Le artiste di Casa Patchwork e Quilting hanno dedicato alla Bonotto questo omaggio tessile, una serie di opere realizzate con le sue stoffe di lana, un’impresa non semplice per sottolineare il legame tra chi lentamente produce la materia prima e chi lentamente la sa utilizzare al meglio.
La sorpresa maggiore ci aspettava in alcune sale del primo piano nelle quali erano esposte delle opere tessili che definire inconsuete sarebbe riduttivo.
A meno che voi siate del Vicentino, e di Bassano in particolare (e anche lì…), o che abbiate studiato a fondo l’arte pittorica contemporanea, il nome di Odino Bacchin non vi dirà molto. Scomparso nel 2012, questo poliedrico artista probabilmente non ha ricevuto tutti i riconoscimenti che avrebbe meritato, anche se alcune sue opere sono state (tardivamente) esposte in vari paesi europei. Bacchin però era molto più poliedrico di quanto si potesse sospettare, in quanto realizzò negli anni ’80, praticamente di nascosto, molte opere tessili caratterizzate da un’originalità che le rende attualissime ancor oggi. Appresi in Toscana i principi della tessitura, volle applicarli in maniera pittorica seguendo un percorso naïf, sotterraneo come un fiume carsico, isolato da scuole e mode, ignaro di tutto ciò che non fosse la sua arte. Non sono mai facile agli entusiasmi, eppure sento di affermare che il posto giusto per i patchwork di Odino Bacchin non è Bassano, o non solamente Bassano, bensì la Val d’Argent.
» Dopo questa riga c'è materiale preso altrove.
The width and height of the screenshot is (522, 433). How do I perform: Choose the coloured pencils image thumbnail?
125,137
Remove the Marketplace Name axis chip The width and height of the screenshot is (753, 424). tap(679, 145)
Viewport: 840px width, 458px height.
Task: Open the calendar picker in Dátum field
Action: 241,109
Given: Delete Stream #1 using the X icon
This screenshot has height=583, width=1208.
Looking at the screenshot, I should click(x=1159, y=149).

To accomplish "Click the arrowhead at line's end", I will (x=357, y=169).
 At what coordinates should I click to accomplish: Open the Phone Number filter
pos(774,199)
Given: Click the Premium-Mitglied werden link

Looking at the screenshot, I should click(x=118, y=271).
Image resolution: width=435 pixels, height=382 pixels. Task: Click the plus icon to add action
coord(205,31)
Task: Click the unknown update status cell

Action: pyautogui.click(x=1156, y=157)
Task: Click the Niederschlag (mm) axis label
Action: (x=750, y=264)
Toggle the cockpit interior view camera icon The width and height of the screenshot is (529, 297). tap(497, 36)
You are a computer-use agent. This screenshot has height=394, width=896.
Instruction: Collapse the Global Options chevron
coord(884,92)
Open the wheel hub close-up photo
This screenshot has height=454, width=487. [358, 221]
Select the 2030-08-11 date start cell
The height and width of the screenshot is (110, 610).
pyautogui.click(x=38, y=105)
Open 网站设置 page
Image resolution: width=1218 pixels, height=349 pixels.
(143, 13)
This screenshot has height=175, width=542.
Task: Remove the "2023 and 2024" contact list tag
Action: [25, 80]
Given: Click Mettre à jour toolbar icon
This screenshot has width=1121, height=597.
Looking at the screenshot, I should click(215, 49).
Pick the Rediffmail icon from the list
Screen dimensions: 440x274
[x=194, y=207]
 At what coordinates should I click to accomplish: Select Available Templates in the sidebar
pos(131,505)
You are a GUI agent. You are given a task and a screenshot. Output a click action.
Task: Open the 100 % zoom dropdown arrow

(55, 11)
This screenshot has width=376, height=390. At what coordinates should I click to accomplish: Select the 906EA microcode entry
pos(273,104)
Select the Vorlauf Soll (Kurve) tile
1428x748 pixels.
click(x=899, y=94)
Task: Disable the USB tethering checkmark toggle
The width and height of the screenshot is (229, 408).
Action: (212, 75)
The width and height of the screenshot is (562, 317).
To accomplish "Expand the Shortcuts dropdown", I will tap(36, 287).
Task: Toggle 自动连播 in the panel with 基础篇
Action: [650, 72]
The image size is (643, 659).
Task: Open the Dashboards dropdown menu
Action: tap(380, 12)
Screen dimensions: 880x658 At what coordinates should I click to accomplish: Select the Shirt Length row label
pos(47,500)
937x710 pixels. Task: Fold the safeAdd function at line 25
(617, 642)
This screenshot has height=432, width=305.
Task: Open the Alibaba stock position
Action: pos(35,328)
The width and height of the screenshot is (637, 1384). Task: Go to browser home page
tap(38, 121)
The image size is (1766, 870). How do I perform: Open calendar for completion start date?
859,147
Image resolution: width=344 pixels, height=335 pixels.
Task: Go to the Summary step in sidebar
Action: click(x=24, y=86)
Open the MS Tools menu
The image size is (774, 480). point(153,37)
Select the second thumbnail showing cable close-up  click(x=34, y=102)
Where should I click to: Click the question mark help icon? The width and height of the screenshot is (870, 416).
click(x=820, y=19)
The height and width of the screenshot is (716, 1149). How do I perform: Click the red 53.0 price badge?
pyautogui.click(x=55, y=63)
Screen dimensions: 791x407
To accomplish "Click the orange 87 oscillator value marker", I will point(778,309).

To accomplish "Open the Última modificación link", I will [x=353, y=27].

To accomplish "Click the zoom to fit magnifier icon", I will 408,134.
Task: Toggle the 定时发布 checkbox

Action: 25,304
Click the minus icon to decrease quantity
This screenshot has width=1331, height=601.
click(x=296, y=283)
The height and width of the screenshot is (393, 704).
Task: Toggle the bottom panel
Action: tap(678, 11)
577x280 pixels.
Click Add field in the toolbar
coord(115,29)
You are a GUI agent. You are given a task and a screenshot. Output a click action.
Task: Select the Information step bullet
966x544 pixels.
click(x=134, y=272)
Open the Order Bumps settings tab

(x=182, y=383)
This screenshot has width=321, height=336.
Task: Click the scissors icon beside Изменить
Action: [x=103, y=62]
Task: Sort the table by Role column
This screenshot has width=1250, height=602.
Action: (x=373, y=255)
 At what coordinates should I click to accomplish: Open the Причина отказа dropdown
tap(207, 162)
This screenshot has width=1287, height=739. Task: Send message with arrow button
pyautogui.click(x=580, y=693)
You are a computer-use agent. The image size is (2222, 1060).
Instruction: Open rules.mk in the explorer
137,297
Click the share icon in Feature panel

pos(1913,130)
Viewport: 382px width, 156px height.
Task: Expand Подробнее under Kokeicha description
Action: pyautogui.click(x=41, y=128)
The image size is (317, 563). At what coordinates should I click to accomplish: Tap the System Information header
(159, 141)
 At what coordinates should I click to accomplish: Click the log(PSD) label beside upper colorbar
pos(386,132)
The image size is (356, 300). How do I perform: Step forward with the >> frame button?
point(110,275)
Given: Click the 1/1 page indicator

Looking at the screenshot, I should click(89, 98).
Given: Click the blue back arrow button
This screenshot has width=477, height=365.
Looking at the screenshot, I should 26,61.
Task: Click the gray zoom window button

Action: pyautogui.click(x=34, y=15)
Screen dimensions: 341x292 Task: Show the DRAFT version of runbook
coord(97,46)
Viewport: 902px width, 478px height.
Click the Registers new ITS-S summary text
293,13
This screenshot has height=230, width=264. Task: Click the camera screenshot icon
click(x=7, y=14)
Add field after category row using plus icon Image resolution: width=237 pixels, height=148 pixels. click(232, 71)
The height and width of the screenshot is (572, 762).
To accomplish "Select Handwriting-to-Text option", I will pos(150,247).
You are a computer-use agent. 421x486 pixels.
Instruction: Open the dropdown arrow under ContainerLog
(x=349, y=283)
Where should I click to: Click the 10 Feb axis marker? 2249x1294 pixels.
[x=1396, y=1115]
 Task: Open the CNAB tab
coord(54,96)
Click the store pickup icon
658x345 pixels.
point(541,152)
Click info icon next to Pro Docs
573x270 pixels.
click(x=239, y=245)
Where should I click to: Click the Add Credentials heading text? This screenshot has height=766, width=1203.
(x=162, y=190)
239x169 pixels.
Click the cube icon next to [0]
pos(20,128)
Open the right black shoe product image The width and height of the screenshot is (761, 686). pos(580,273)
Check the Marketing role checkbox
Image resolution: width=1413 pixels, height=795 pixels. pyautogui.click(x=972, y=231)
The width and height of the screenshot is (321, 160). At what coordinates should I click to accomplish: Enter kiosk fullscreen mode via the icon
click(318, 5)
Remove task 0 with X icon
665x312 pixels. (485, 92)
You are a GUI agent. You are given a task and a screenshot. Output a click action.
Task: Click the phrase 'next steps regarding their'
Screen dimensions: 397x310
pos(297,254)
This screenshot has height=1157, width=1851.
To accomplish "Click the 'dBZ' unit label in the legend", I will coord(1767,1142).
Chi non sa di stoffa, di cucito, di patchwork, potrebbe trovare semplici, quasi elementari, le opere realizzate con le lane Bonotto, chi invece “sa”  è in grado di valutare le difficoltà che l’utilizzo della stoffa in lana comporta, lo spessore considerevole, il rispetto dell’ordito, la cedevolezza, i rischi di sfilacciamento, e di conseguenza può apprezzare il risultato finale: notevole.
Anche se le immagini dei due filmati possono già dare un’idea di quel che c’era da vedere a Treviso e a Bassano, potete osservare le opere nel dettaglio sui miei album Flickr, però non mi stancherò mai di ripetere che il modo migliore in assoluto è quello di osservarle “live” alle mostre.
Detto ciò non mi resta che augurarvi buon anno, e che sia ispirato, stupefacente, impetuoso, invidiabile, animato, appassionato, suggestivo, e soprattutto improbabile.
Ahoj

2 thoughts on “Treviso e Bassano 2016

    • Vero.
      Un esperimento produce sempre un buon risultato.
      Anche un esperimento non riuscito produce un buon risultato, il consiglio di non ripetere quell’esperimento.